Polisi menggerebek enam lokasi di Jakarta yang dijadikan markas WN China untuk menipu warga di negaranya melalui sambungan telepon, Senin (25/11).
Kabid Humas Polda Metro Jaya, Kombes Pol Yusri Yunus, mengungkap alasan mengapa para WN China itu memilih Indonesia sebagai markas mereka. Hal ini dikarenakan akses internet di Indonesia sangat mudah dijangkau.
“Ini sistem yang paling mudah, yang pertama Indonesia ini jaringannya paling gampang. Jaringan internet di sini paling mudah,” ucap Yusri, Senin (25/11).
Selain itu, kata Yusri, Indonesia dipilih lantaran banyak masyarakat keturunan China di Indonesia. Ini membuat masyarakat tak begitu curiga dengan keberadaan mereka.
“Yang kedua, Indonesia, kulit mereka sama, banyak keturunan China di sini, makanya mereka enggak terlalu mudah dicurigai oleh warga-warga di sini,” kata dia.
Yusri mengatakan, kasus ini melibatkan WN Asing dan rata-rata korbannya juga WN asing. Total ada belasan WN China yang ditangkap, termasuk seorang WNI.
Keenam lokasi tersebut yakni Griya Loka BSD; Komplek Mega Kebon Jeruk; Kemanggisan; Pantai Indah Kapuk; Perumahan Intercon, Jakarta Barat; dan Tambora, Jakarta Barat.
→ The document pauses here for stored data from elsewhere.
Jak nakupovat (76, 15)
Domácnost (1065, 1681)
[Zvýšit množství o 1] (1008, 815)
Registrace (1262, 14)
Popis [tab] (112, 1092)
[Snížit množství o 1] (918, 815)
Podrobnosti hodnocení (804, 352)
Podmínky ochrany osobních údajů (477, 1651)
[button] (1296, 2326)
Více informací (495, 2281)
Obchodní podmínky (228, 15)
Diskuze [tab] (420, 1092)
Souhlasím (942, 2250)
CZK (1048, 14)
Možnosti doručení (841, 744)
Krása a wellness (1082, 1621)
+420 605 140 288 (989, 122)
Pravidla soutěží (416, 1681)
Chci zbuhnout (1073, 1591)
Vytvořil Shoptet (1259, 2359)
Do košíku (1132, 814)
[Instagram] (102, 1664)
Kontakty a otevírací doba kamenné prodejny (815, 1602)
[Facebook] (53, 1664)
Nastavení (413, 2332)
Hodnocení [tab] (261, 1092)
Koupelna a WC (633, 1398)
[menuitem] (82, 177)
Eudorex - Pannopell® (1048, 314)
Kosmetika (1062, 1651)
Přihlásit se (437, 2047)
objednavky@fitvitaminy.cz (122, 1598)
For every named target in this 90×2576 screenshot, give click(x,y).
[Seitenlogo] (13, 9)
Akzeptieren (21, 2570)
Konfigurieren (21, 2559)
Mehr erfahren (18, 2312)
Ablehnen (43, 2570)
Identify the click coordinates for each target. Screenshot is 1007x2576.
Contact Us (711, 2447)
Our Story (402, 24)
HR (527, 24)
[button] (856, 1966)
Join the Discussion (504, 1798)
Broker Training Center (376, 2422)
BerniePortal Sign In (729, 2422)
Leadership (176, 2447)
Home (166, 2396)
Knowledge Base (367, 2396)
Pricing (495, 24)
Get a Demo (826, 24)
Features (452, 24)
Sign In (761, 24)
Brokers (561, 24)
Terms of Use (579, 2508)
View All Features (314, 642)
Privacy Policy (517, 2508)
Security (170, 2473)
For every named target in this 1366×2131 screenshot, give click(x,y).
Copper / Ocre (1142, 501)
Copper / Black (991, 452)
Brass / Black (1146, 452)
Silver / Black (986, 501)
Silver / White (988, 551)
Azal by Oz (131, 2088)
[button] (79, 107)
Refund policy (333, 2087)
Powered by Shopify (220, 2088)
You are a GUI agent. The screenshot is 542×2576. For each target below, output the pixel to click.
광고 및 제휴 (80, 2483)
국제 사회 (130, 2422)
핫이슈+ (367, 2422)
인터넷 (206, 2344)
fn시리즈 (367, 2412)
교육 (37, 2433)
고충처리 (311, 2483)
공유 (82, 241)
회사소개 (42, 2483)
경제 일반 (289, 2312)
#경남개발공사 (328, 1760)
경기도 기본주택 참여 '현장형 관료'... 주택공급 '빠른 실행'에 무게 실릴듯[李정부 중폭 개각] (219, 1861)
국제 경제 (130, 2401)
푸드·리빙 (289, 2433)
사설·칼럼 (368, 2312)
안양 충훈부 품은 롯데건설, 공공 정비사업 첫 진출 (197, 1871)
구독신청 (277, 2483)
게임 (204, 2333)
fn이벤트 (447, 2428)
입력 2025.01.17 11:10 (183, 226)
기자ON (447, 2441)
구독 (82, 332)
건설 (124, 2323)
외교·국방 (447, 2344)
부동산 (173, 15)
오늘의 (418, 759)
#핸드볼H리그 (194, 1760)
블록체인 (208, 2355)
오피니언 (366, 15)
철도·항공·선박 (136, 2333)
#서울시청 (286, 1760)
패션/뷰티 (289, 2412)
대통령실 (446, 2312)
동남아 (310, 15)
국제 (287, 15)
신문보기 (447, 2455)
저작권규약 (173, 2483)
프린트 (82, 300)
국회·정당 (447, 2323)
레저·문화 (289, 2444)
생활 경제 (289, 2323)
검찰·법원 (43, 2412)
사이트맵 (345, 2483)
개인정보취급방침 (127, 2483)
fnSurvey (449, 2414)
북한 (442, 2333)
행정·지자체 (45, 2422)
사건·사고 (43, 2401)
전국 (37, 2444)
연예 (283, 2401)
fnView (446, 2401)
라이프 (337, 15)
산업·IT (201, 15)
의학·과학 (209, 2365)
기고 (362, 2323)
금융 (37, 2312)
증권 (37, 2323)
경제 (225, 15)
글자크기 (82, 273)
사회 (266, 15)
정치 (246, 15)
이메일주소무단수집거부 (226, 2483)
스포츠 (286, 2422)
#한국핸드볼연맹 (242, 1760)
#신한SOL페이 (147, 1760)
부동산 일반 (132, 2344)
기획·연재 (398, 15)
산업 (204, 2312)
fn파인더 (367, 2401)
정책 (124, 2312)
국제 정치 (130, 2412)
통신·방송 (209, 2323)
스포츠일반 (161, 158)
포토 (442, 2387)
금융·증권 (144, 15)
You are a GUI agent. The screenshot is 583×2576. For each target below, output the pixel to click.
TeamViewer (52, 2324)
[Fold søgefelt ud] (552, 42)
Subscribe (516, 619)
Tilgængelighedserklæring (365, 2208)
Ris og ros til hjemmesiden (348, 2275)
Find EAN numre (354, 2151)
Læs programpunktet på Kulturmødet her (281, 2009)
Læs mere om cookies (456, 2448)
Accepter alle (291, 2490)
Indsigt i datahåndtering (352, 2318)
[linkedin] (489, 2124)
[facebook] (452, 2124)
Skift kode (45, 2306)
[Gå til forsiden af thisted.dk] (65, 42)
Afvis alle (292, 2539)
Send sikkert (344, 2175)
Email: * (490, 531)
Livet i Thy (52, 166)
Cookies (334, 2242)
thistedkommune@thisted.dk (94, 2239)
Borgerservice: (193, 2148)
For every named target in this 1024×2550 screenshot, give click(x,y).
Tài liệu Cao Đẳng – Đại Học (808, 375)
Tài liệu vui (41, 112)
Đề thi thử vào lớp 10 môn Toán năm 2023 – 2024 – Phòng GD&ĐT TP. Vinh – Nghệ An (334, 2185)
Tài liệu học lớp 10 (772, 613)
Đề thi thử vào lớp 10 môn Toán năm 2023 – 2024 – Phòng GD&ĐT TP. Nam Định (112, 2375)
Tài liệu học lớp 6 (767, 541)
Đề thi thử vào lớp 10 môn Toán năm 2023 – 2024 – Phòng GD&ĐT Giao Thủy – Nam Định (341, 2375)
Sebelumnya, polisi menyebut, modus para pelaku melancarkan aksinya yakni dengan menghubungi korbannya di China dan mengaku sebagai polisi. Mereka memberi tahu korban ada anggota keluarga yang bermasalah secara hukum di Indonesia. Lalu. meminta sejumlah uang untuk jaminan agar dibebaskan.
“Ini kasus tentang teleconference yaitu penipuan dengan menggunakan media telkom atau telepon dimana para pelakunya warga negara asing. Jadi rata-rata ini warga negara dari China dan juga korbannya juga sama, korbannya warga negara asing sendiri atau dari China sana,” kata dia.